Para la exposición inaugural del nuevo Whitney, que propone un repaso a un siglo de arte estadounidense bajo un título prestado del poeta Robert Frost, America is Hard to See (América es difícil de ver), la comisaria Donna de Salvo ha escogido una de sus tempranas piezas de aspiradoras. El gesto sirve para subrayar lo mucho que ha cambiado la escena del arte en Nueva York desde los tiempos en los que Koons las expuso por primera vez en un escaparate del New Museum of Contemporary Art (que también mudó recientemente su sede a un reluciente edificio con pedigrí arquitectónico). Un poco más allá, en otra de las amplias salas con olor a nuevo cuelga Untitled (Jeff), obra de 2004 en la que el artista Adam McEwen imagina cómo sería la necrológica de Koons en The New York Times. Con el tono entre solemne y emocionado de la prosa elegíaca del venerable rotativo, McEwen escribe: “Predicó un arte para las masas (…) y superó las diferencias entre el buen y el mal gusto (…) con un trabajo que hablaba elocuentemente del deseo, el sentimentalismo y la muerte”.

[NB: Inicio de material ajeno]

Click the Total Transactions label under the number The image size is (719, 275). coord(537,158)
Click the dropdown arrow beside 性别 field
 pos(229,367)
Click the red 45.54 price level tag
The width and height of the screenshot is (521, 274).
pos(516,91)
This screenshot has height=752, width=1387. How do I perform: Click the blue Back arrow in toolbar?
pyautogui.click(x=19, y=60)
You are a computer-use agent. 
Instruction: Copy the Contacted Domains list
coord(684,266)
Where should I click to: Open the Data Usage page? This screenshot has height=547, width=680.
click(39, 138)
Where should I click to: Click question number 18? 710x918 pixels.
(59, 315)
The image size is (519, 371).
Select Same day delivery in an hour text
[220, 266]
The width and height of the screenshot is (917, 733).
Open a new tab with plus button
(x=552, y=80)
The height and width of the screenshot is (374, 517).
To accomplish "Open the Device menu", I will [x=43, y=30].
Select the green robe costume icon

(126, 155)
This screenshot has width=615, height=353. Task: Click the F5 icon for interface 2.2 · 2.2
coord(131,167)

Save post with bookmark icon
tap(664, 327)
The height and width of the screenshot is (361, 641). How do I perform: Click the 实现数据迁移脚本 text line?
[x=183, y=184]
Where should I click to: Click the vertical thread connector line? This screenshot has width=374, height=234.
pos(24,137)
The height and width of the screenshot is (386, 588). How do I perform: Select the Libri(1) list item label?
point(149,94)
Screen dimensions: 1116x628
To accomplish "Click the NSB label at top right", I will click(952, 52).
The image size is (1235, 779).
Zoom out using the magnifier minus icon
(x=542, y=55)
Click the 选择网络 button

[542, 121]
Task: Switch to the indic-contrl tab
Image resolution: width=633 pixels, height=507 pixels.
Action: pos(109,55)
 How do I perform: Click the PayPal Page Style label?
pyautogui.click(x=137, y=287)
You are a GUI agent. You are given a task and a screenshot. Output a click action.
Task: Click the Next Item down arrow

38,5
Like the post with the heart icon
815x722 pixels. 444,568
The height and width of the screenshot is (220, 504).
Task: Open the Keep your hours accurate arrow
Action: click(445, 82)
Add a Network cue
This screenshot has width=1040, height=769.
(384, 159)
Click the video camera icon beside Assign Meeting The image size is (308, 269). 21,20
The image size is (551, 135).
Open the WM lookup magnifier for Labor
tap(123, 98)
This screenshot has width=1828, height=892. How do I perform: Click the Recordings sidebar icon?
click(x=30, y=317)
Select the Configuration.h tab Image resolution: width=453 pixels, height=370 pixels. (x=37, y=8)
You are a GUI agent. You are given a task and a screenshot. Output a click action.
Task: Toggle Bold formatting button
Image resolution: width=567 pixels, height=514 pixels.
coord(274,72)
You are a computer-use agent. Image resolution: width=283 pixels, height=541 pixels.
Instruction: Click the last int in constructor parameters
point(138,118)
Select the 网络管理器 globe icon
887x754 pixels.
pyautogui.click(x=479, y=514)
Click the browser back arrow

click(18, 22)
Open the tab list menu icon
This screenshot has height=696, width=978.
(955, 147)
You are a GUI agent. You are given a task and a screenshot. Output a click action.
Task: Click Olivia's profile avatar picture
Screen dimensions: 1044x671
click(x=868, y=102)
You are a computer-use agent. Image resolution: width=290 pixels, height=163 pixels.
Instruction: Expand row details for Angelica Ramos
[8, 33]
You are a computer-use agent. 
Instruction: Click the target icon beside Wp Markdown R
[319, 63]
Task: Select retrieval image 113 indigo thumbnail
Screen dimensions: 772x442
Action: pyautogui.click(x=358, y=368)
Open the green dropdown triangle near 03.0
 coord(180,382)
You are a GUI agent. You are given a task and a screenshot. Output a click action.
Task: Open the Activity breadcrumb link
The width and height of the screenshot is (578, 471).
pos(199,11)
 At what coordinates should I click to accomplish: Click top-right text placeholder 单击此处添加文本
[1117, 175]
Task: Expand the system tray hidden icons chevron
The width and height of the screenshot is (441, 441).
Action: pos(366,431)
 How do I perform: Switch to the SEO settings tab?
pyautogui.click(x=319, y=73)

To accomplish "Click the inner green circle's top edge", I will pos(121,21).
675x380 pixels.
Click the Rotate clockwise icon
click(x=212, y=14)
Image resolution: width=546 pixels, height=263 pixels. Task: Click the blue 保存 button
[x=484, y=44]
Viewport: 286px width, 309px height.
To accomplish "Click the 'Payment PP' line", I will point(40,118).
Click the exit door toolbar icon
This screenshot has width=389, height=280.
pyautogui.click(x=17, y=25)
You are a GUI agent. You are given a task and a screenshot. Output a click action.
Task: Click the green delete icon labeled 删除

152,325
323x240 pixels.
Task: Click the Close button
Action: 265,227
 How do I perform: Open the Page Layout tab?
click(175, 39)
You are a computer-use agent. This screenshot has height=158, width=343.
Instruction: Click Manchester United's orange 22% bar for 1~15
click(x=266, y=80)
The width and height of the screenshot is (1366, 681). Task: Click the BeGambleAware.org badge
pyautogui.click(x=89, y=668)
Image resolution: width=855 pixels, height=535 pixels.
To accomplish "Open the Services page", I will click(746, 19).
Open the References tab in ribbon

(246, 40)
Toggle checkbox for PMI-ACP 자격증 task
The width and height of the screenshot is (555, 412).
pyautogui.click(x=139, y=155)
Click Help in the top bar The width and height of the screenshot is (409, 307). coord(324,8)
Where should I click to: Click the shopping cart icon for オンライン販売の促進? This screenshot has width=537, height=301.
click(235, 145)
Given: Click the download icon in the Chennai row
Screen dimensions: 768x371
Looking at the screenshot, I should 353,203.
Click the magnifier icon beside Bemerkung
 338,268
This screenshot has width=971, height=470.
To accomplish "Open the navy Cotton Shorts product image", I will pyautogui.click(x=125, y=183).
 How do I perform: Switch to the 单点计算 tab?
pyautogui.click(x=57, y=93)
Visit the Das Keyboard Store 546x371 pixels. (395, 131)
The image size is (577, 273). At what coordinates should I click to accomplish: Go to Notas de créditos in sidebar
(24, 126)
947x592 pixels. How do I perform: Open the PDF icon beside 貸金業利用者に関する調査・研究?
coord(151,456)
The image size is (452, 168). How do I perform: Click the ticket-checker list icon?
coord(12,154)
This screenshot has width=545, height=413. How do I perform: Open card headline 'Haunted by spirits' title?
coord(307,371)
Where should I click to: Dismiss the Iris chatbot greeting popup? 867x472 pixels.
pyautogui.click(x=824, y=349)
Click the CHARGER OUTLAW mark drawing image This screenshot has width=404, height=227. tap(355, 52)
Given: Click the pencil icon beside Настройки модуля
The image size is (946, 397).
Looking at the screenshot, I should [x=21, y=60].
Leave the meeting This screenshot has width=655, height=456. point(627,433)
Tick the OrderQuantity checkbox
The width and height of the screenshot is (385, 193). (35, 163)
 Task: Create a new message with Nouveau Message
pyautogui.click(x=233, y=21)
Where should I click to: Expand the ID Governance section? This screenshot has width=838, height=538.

Koons encajó la broma pesada con la misma sonrisa de siempre. Tal vez porque parece perpetuamente convencido de que lo mejor está aún por llegar. Cumplidos los 60 en plena forma (gracias a un estricto régimen de ejercicio físico; asegura que es capaz de levantar 150 kilos de peso muerto), insiste en su rendida admiración por el estilo tardío de Picasso, como quien desea mirarse en el espejo de la madurez del genio. Y confía en que más allá de “las limitaciones inherentes al ser humano, le aguarda un estado superior de sabiduría”. Entre sus planes figura culminar su proyecto más ambicioso: una estatua pública formada por un tren en movimiento colgado de una grúa de 49 metros de altura, cuya colocación ha estado planeada (y después cancelada) en Los Ángeles, Nueva York o París.
Cuando, al final de la charla, llegue la pregunta de si se arrepiente de haber sido pionero de muchas de las cosas (el culto a la fama, el abuso de la publicidad, el coqueteo con las marcas de lujo…) que hoy definen el mundo del arte, la sonrisa quedará por primera vez congelada en un rictus de extrañeza. “No, en absoluto. ¿Por qué iba a estarlo?”.

La muestra ‘Jeff Koons. Retrospectiva’, patrocinada por la Fundación BBVA, se inaugura en el Museo Guggenheim de Bilbao el 9 de junio.